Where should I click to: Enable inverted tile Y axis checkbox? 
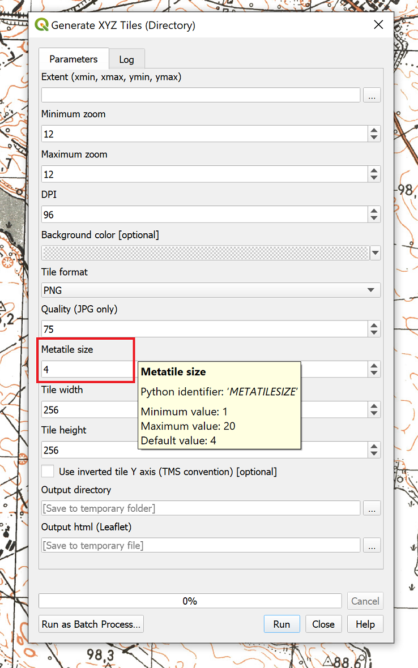pyautogui.click(x=49, y=471)
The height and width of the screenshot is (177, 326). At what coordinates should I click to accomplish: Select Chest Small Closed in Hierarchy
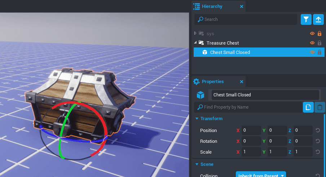pos(230,53)
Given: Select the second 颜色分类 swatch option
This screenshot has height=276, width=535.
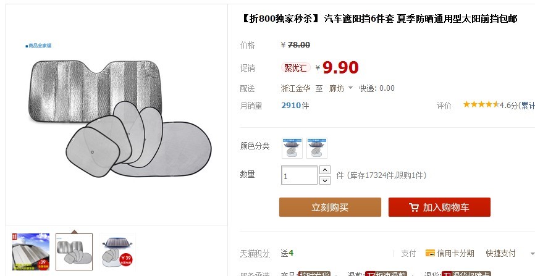Looking at the screenshot, I should pyautogui.click(x=317, y=148).
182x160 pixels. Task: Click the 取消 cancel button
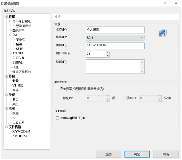pos(166,154)
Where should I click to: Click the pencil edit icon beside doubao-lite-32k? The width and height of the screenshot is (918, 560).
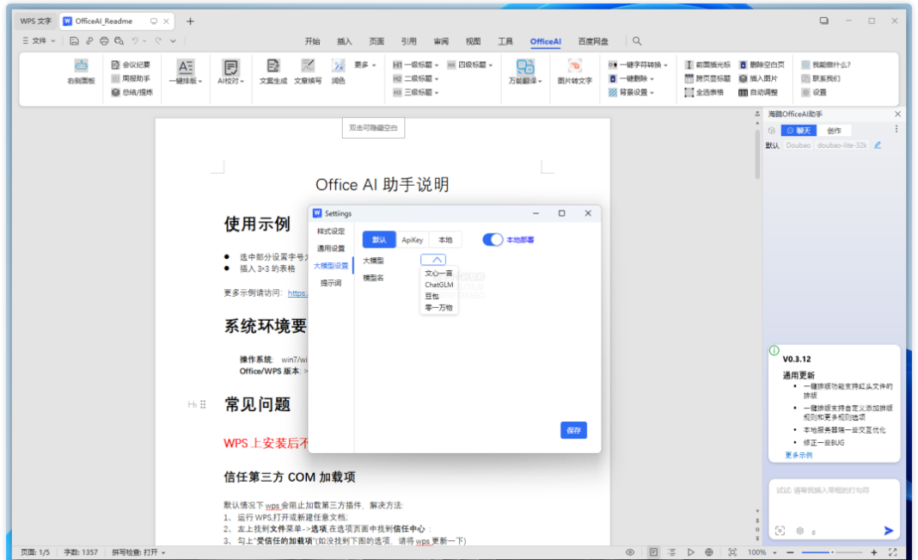coord(878,145)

» **About this exercise**: Go through the lines above and write each one out verbatim, skipping the pictures.

» **Response for this exercise**:
Where should I click to: Enable inverted tile Y axis checkbox? 
pyautogui.click(x=49, y=471)
The height and width of the screenshot is (177, 326). At what coordinates should I click to accomplish: Select Chest Small Closed in Hierarchy
pos(230,53)
Given: Select the second 颜色分类 swatch option
This screenshot has height=276, width=535.
Looking at the screenshot, I should pyautogui.click(x=317, y=148).
182x160 pixels. Task: Click the 取消 cancel button
pos(166,154)
Where should I click to: Click the pencil edit icon beside doubao-lite-32k? The width and height of the screenshot is (918, 560).
coord(878,145)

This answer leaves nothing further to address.